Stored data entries
[Start of section]
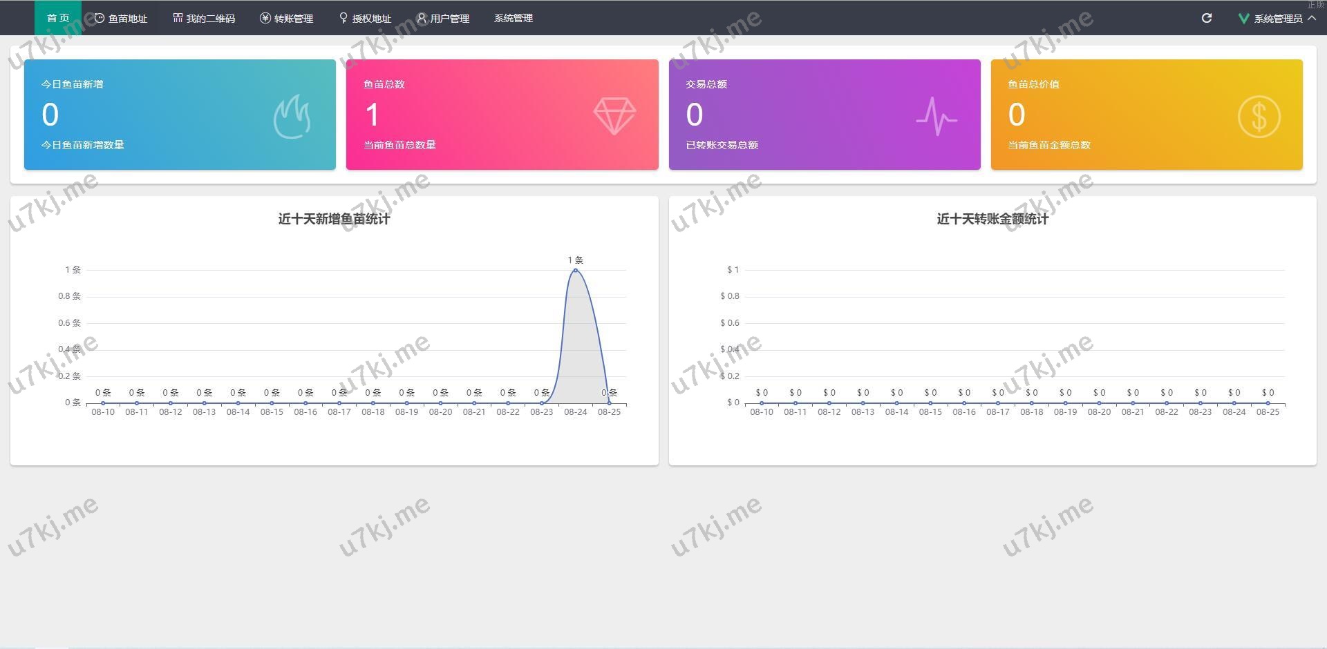Click the 近十天新增鱼苗统计 chart title
Image resolution: width=1327 pixels, height=649 pixels.
click(x=334, y=219)
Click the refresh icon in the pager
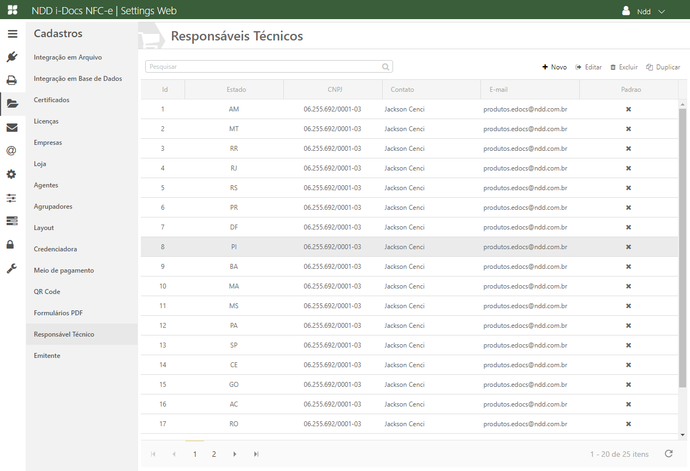 pos(669,454)
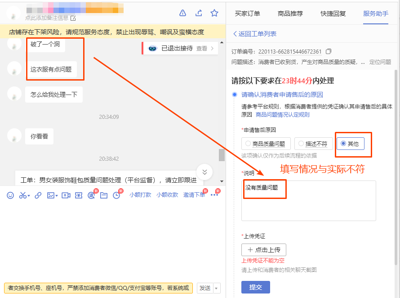Switch to the 买家订单 tab
Image resolution: width=400 pixels, height=298 pixels.
tap(248, 14)
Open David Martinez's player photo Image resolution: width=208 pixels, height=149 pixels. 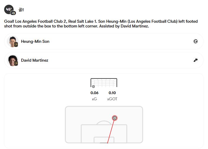point(12,60)
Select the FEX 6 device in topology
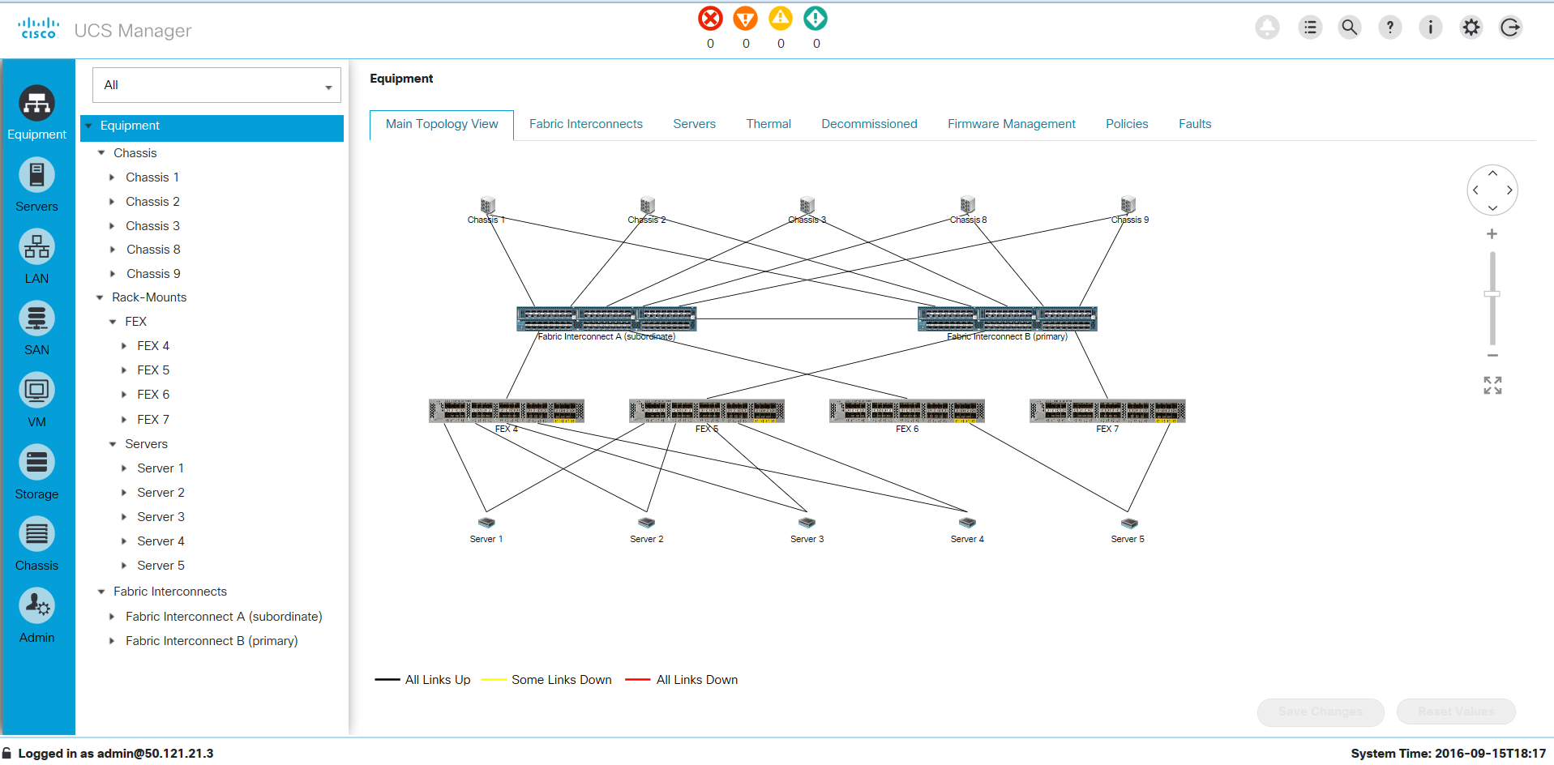Viewport: 1554px width, 765px height. [907, 411]
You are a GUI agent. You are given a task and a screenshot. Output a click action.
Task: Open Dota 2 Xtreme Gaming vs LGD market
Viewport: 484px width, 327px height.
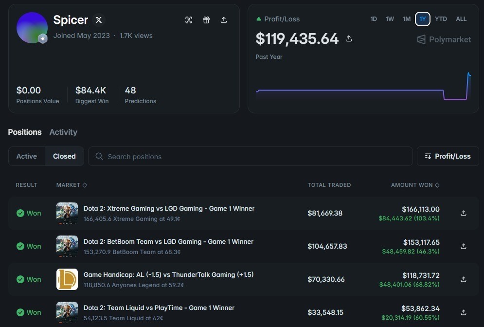(x=169, y=208)
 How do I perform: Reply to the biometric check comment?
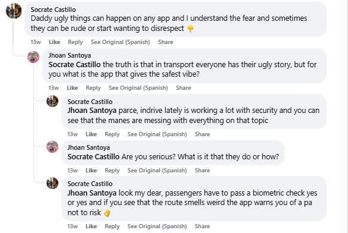[x=112, y=226]
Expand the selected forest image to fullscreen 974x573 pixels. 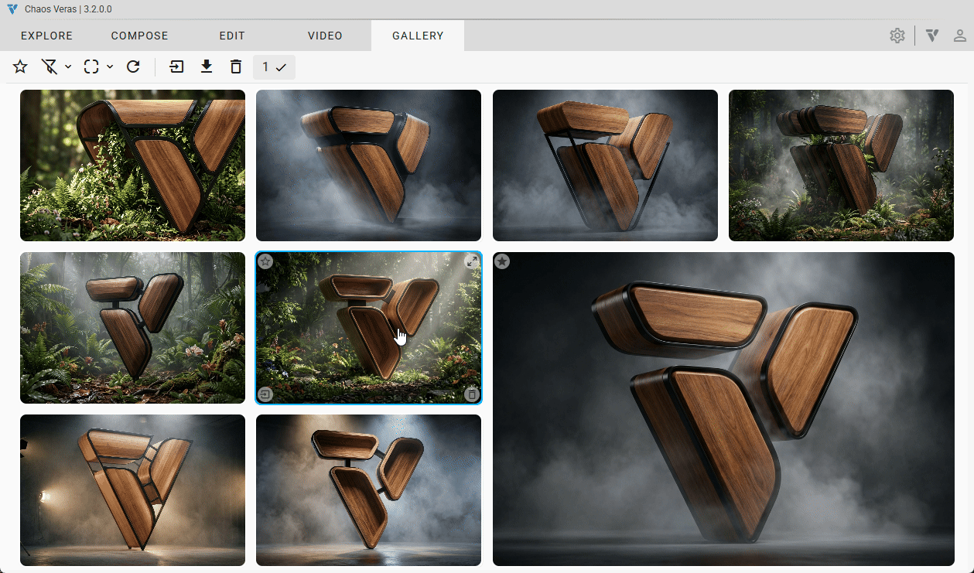(x=471, y=261)
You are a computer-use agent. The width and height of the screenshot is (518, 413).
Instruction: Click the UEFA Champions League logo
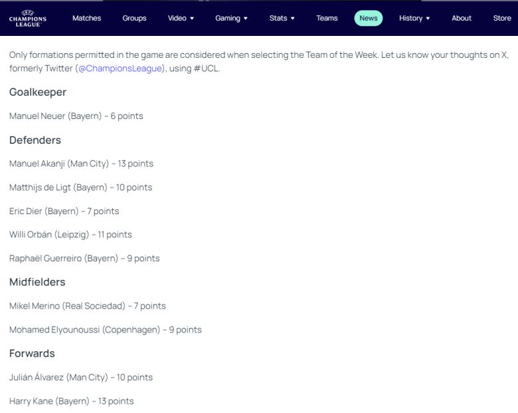pyautogui.click(x=28, y=18)
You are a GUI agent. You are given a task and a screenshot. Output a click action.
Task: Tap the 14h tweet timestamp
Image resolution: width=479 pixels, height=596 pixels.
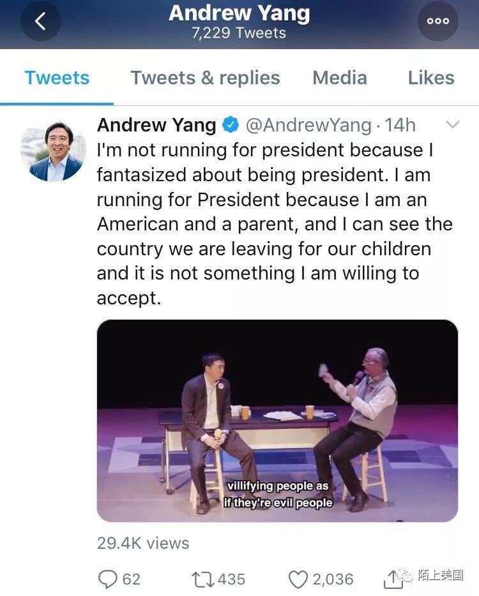pyautogui.click(x=400, y=125)
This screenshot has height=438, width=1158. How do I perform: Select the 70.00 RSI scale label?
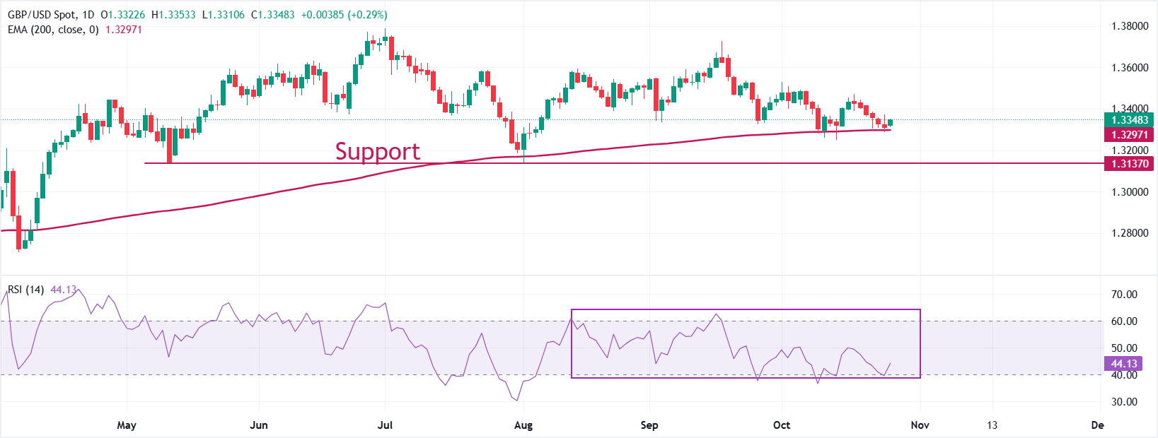(x=1124, y=295)
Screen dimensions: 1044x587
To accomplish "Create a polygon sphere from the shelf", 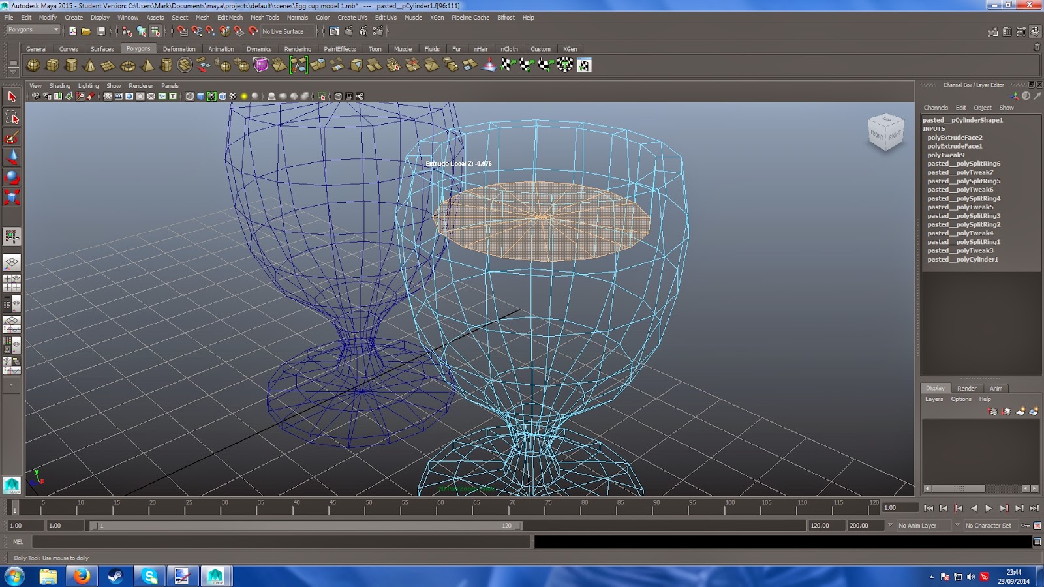I will pyautogui.click(x=33, y=65).
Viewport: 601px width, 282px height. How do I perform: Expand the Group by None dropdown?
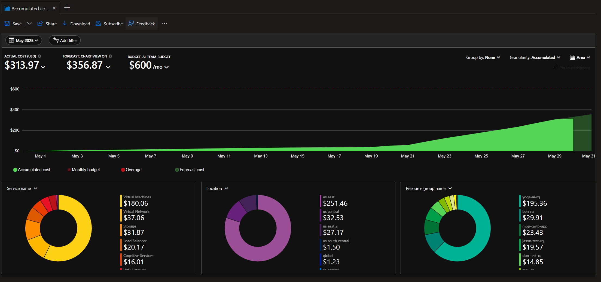click(483, 57)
[End of section]
■ Problem
Repeat the lines of the records verbatim, starting at the line containing "Viewport: 601px width, 282px" and stopping after the final line. Images stay out.

■ Worked solution
Viewport: 601px width, 282px height. How do I perform: Expand the Group by None dropdown?
click(483, 57)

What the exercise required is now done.